• The San Juan Daily Star

Legislature yet to vote on a replacement for 4% tax on CFCs

Puerto Rico Manufacturers Association President Carlos Rodríguez

By The Star Staff

The island Legislature has yet to vote on legislation that would replace the current 4% tax on controlled foreign corporations, also known as CFCs, imposed under Act 154 of 2010.

The U.S. Treasury has said Act 154 is incompatible with federal law and must be phased out by the end of this tax year.

Organizations representing the manufacturing sector earlier this week rejected a measure, House Bill 1367, at a House hearing that would replace the excise tax with a tax rate on industrial development income (IDI) of 10.5% that could increase to 15% under certain circumstances. The Treasury Department supports the bill.

Manufacturers Association President Carlos Rodríguez said House Bill 1367 would cause several of the companies that currently pay the 4% to carry lower tax burdens while increasing the tax burdens of others.

“Regime change that has already discriminated against certain types of businesses will now be artificially charged to an even smaller group of businesses to sustain government revenues,” Rodríguez said. “That alone is not equitable, but it exacerbates the poor fiscal policy already established by Law 154.”

The entities that currently pay the Act 154 excise tax are those whose gross income exceeds $75 million against their tax obligations under the United States Internal Revenue Code.

In its written testimony, the Manufacturers Association requested language changes that could allow the island to increase its tax rates.

“We refer to potential amendments to the provisions of the GILTI [Global Intangible Low-Taxed Income] in the Federal Internal Revenue Code and changes that are contemplated as part of international initiatives promoted by the OECD [Organization for Economic Cooperation and Development],” Rodriguez said.

Pharmaceutical Industry Association (PIA) President Rafael Castro also rejected the measure because, he said, it does not provide for a maximum tax burden limit. In addition, it does not provide exemptions or credits in the context of royalty taxes.

Enacted in 2010, the Act 154 excise tax is a 4% tariff on products made in Puerto Rico and acquired by the manufacturers’ parent company. The tax represents about 20% of the island’s budget revenues.

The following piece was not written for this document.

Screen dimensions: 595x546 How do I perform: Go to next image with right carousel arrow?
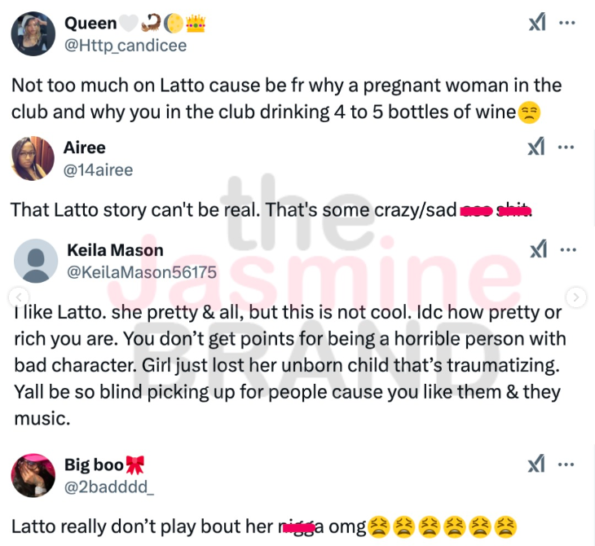coord(576,297)
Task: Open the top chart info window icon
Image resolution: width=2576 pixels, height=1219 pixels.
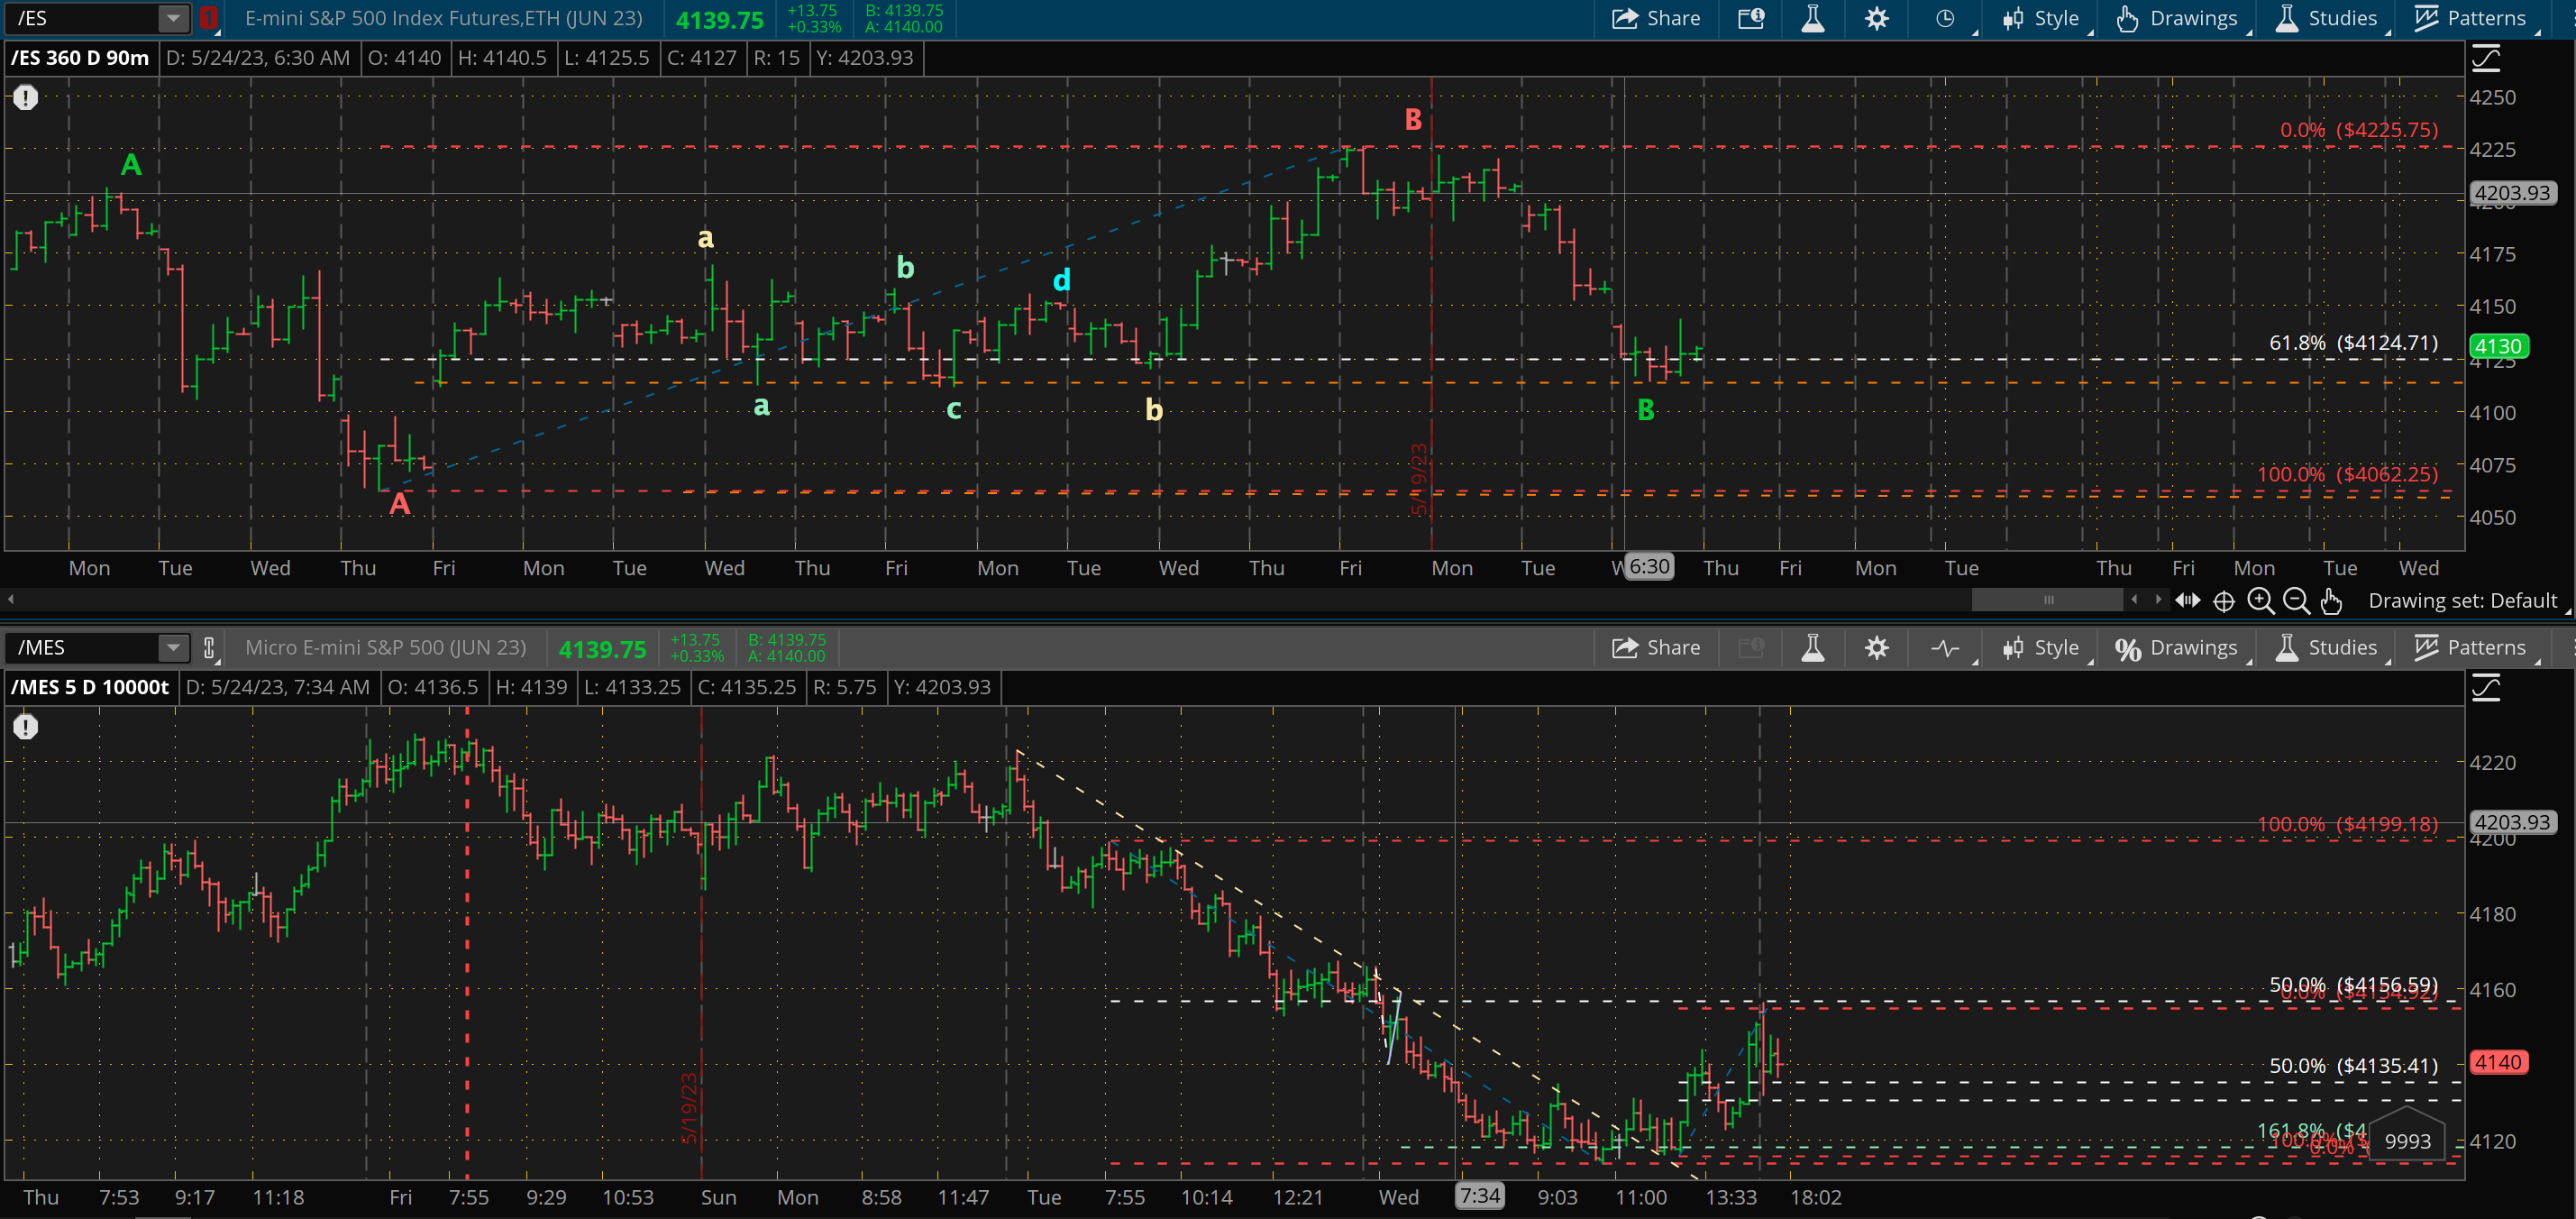Action: point(1751,19)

The IRS has allowed companies to receive a foreign tax credit for tax payments made in Puerto Rico, and the island has used Act 154 to lure pharmaceutical, aerospace and other manufacturing companies. While fewer than 40 entities rely on the concession, those companies provide tens of thousands of jobs and represent about 15% of the island’s annual tax revenue.

Treasury Secretary Francisco Parés Alicea has said he has hammered out a tentative deal with the U.S. Treasury that will allow the island to swap the excise tax for a 10.5% local income tax while still allowing businesses to take the foreign tax credit. But it requires the Legislature to pass enacting legislation.